[Screenshot and document pointing data]
◇ ◇ ◇ ◇ ◇
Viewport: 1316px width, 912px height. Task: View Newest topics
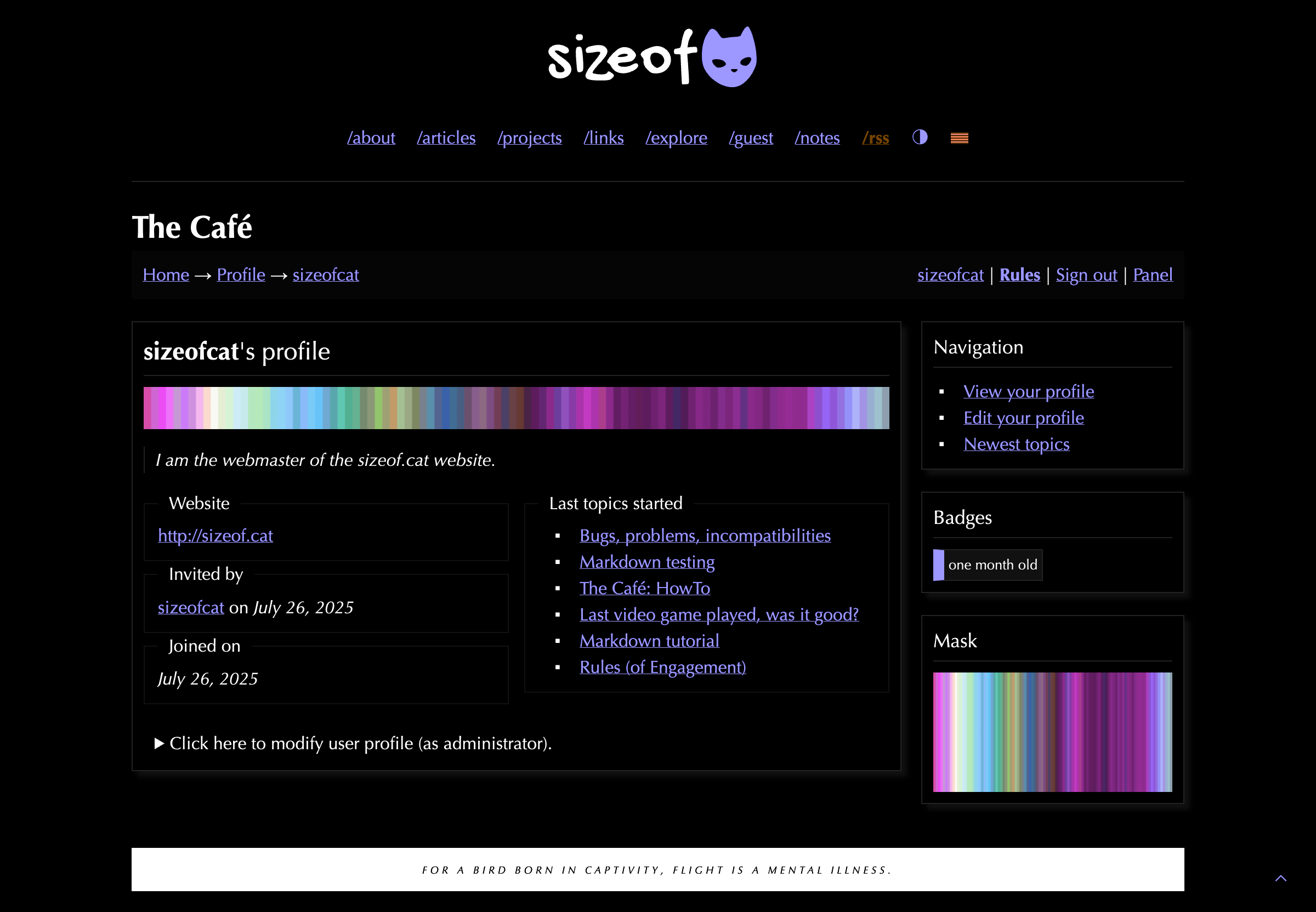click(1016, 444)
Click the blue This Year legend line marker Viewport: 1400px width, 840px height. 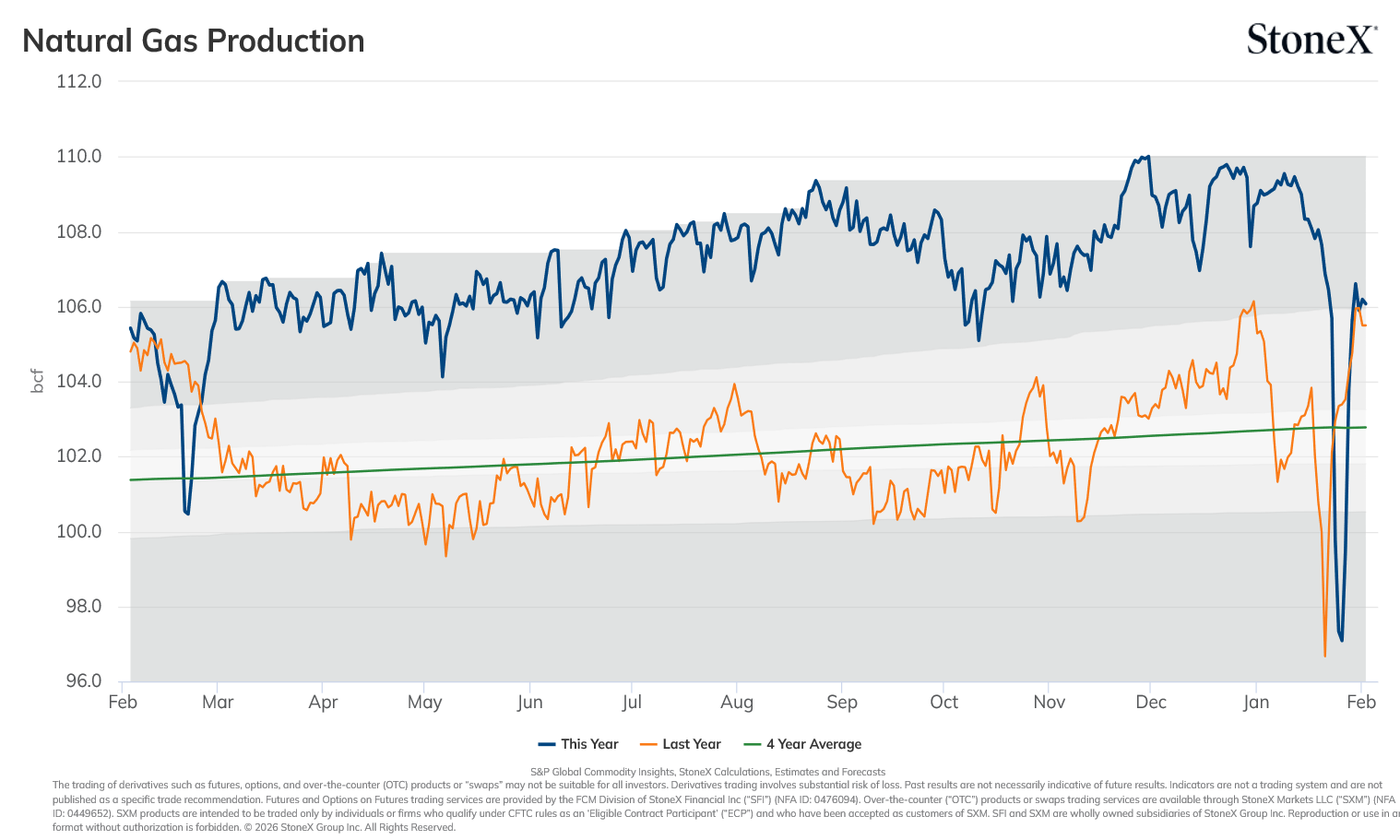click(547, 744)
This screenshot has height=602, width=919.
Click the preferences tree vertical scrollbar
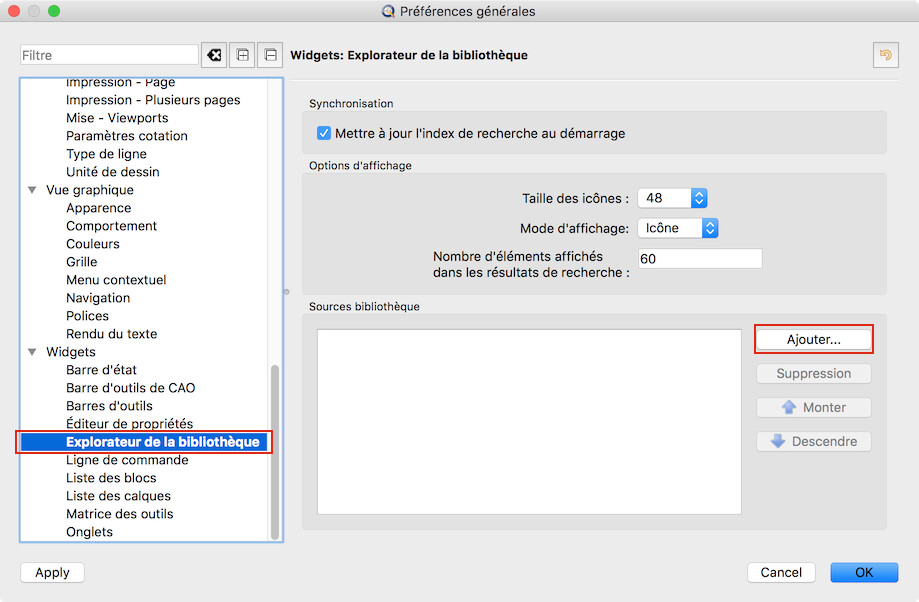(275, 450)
◇ ◇ ◇ ◇ ◇
Exercise objective → Quote the entries from the line containing "This screenshot has height=602, width=919." through the end of the entries, both ends included, leaving out the pictures.

Answer to the exercise →
This screenshot has height=602, width=919.
Click the preferences tree vertical scrollbar
(275, 450)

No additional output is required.